> [Problem requirements] Will you give every entry again exactly as it stands?

Saved data entries
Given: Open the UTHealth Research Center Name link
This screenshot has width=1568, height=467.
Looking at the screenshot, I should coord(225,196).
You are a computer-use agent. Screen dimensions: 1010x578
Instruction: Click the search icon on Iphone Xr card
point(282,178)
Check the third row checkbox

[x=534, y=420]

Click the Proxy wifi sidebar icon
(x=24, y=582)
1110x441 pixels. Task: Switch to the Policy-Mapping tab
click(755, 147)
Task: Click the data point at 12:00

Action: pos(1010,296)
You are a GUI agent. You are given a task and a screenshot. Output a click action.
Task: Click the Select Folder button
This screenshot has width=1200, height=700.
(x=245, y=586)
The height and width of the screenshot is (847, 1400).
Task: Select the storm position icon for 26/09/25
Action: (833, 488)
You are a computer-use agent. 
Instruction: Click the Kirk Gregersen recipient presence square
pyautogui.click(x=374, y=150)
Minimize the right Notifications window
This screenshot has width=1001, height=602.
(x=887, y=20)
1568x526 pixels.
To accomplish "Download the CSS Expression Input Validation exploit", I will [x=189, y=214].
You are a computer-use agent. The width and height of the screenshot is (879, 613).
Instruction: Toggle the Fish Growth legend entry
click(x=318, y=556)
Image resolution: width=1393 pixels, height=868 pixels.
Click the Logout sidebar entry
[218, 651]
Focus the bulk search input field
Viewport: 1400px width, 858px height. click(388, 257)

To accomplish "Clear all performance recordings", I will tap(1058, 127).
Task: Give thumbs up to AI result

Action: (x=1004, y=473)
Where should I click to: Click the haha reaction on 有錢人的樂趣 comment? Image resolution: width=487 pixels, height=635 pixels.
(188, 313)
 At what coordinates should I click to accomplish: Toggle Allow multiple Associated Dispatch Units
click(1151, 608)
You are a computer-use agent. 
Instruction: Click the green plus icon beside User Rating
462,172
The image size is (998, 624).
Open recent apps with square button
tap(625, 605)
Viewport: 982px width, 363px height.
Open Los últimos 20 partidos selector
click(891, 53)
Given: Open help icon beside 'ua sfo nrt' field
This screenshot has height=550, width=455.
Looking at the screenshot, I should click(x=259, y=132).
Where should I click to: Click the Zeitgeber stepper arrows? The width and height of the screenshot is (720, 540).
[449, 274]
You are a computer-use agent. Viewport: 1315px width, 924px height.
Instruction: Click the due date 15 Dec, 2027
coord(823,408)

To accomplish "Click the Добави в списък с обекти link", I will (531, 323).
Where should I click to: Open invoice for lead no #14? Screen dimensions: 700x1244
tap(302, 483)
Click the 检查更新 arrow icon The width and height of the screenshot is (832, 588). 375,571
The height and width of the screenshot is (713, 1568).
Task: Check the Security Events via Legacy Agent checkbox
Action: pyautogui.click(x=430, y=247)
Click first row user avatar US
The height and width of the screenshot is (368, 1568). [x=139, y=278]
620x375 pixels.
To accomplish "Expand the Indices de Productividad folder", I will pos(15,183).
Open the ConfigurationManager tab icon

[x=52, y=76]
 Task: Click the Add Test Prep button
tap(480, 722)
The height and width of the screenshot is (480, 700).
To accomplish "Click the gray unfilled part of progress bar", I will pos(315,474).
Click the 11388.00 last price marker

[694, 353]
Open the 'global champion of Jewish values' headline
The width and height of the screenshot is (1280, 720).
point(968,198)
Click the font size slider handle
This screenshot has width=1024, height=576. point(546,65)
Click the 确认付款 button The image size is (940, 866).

> [Response to the exercise]
Given: Open the UTHealth Research Center Name link
This screenshot has width=1568, height=467.
Looking at the screenshot, I should coord(225,196).
You are a computer-use agent. Screen dimensions: 1010x578
Instruction: Click the search icon on Iphone Xr card
point(282,178)
Check the third row checkbox

[x=534, y=420]

Click the Proxy wifi sidebar icon
(x=24, y=582)
1110x441 pixels. Task: Switch to the Policy-Mapping tab
click(755, 147)
Task: Click the data point at 12:00

Action: pos(1010,296)
You are a GUI agent. You are given a task and a screenshot. Output a click action.
Task: Click the Select Folder button
This screenshot has width=1200, height=700.
(x=245, y=586)
The height and width of the screenshot is (847, 1400).
Task: Select the storm position icon for 26/09/25
Action: (833, 488)
You are a computer-use agent. 
Instruction: Click the Kirk Gregersen recipient presence square
pyautogui.click(x=374, y=150)
Minimize the right Notifications window
This screenshot has width=1001, height=602.
(x=887, y=20)
1568x526 pixels.
To accomplish "Download the CSS Expression Input Validation exploit", I will [x=189, y=214].
You are a computer-use agent. The width and height of the screenshot is (879, 613).
Instruction: Toggle the Fish Growth legend entry
click(x=318, y=556)
Image resolution: width=1393 pixels, height=868 pixels.
Click the Logout sidebar entry
[218, 651]
Focus the bulk search input field
Viewport: 1400px width, 858px height. click(388, 257)

To accomplish "Clear all performance recordings", I will tap(1058, 127).
Task: Give thumbs up to AI result

Action: (x=1004, y=473)
Where should I click to: Click the haha reaction on 有錢人的樂趣 comment? Image resolution: width=487 pixels, height=635 pixels.
(188, 313)
 At what coordinates should I click to accomplish: Toggle Allow multiple Associated Dispatch Units
click(1151, 608)
You are a computer-use agent. 
Instruction: Click the green plus icon beside User Rating
462,172
The image size is (998, 624).
Open recent apps with square button
tap(625, 605)
Viewport: 982px width, 363px height.
Open Los últimos 20 partidos selector
click(891, 53)
Given: Open help icon beside 'ua sfo nrt' field
This screenshot has height=550, width=455.
Looking at the screenshot, I should click(x=259, y=132).
Where should I click to: Click the Zeitgeber stepper arrows? The width and height of the screenshot is (720, 540).
[449, 274]
You are a computer-use agent. Viewport: 1315px width, 924px height.
Instruction: Click the due date 15 Dec, 2027
coord(823,408)

To accomplish "Click the Добави в списък с обекти link", I will (531, 323).
Where should I click to: Open invoice for lead no #14? Screen dimensions: 700x1244
tap(302, 483)
Click the 检查更新 arrow icon The width and height of the screenshot is (832, 588). 375,571
The height and width of the screenshot is (713, 1568).
Task: Check the Security Events via Legacy Agent checkbox
Action: pyautogui.click(x=430, y=247)
Click first row user avatar US
The height and width of the screenshot is (368, 1568). [x=139, y=278]
620x375 pixels.
To accomplish "Expand the Indices de Productividad folder", I will pos(15,183).
Open the ConfigurationManager tab icon

[x=52, y=76]
 Task: Click the Add Test Prep button
tap(480, 722)
The height and width of the screenshot is (480, 700).
To accomplish "Click the gray unfilled part of progress bar", I will pos(315,474).
Click the 11388.00 last price marker

[694, 353]
Open the 'global champion of Jewish values' headline
The width and height of the screenshot is (1280, 720).
point(968,198)
Click the font size slider handle
This screenshot has width=1024, height=576. point(546,65)
Click the 确认付款 button The image size is (940, 866).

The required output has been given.